Precios del petróleo caen a su nivel más bajo desde marzo tras acuerdo provisional entre EE. UU. e Irán

Los precios del petróleo experimentaron una significativa caída el 18 de junio, alcanzando su punto más bajo desde principios de marzo, a raíz del anuncio de un acuerdo p

Los mercados energéticos globales reaccionaron con una notable baja en los precios del petróleo el 18 de junio, marcando el nivel más bajo del crudo desde marzo de este año. Esta caída se produjo inmediatamente después de que se anunciara un acuerdo provisional entre Estados Unidos e Irán, destinado a desescalar las tensiones y allanar el camino para una solución al conflicto de larga data entre ambas naciones. La expectativa de una mayor estabilidad geopolítica y un incremento en la oferta de crudo impactó directamente en la cotización internacional.

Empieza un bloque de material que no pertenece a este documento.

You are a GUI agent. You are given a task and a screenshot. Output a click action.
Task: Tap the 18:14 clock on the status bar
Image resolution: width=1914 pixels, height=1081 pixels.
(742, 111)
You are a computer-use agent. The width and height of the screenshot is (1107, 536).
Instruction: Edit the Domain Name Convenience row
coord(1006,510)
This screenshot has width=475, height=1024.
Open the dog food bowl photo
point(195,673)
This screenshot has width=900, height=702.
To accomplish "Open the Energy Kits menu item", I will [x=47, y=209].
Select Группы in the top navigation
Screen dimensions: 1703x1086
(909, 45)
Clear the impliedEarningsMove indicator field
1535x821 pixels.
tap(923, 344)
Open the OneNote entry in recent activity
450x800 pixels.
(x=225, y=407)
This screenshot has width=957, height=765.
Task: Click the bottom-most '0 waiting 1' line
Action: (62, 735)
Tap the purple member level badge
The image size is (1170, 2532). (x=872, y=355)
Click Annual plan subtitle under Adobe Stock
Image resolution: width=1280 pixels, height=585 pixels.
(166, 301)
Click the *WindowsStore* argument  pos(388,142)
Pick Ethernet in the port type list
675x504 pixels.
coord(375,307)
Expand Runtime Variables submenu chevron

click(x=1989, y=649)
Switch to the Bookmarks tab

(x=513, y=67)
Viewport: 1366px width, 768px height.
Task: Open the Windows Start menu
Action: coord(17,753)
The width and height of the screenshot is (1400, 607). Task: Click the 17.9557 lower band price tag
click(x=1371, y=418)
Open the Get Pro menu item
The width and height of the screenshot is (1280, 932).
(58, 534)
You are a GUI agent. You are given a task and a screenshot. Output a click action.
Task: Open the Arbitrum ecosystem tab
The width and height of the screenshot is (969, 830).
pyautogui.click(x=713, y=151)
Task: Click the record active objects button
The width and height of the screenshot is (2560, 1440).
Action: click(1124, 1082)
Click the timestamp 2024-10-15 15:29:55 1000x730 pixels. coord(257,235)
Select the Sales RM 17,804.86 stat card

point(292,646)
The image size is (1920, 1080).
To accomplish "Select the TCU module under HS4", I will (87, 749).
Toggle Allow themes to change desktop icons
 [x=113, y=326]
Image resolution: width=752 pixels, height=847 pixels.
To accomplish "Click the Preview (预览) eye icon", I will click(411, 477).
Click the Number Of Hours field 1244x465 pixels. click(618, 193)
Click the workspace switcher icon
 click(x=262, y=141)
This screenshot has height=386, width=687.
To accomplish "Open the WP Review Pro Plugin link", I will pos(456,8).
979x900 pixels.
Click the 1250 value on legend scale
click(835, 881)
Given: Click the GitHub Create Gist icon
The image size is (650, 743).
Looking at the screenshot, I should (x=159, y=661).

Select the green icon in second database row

El acuerdo, de carácter interino, tiene como uno de sus objetivos principales asegurar la reapertura y el tránsito seguro por el Estrecho de Ormuz. Esta vía marítima es fundamental para el comercio global de petróleo, ya que por ella transita aproximadamente una quinta parte del suministro mundial de crudo. Cualquier interrupción o amenaza a la navegación en este estrecho tiene un efecto desestabilizador inmediato en los precios del combustible, por lo que la posibilidad de su libre tránsito fue recibida con alivio por los operadores del mercado.

La perspectiva de que el petróleo iraní, o al menos un mayor flujo de crudo, pueda regresar al mercado global en un futuro cercano, o que se reduzcan los riesgos de interrupciones en el suministro debido a tensiones geopolíticas, contribuyó a la presión a la baja sobre los precios. Los inversores interpretaron el acuerdo como una señal de que la oferta global podría verse menos restringida, contrarrestando preocupaciones previas sobre posibles déficits y llevando a una reevaluación de los fundamentos del mercado.

Este desarrollo subraya la profunda interconexión entre la política internacional y los mercados energéticos. Mientras el acuerdo provisional busca sentar las bases para una paz duradera, su impacto inicial ya demuestra la sensibilidad del sector petrolero a los movimientos diplomáticos. La evolución de este pacto entre Washington y Teherán será seguida de cerca, ya que podría influir no solo en los precios a corto plazo, sino también en la dinámica a largo plazo de la oferta y la demanda de crudo a nivel mundial.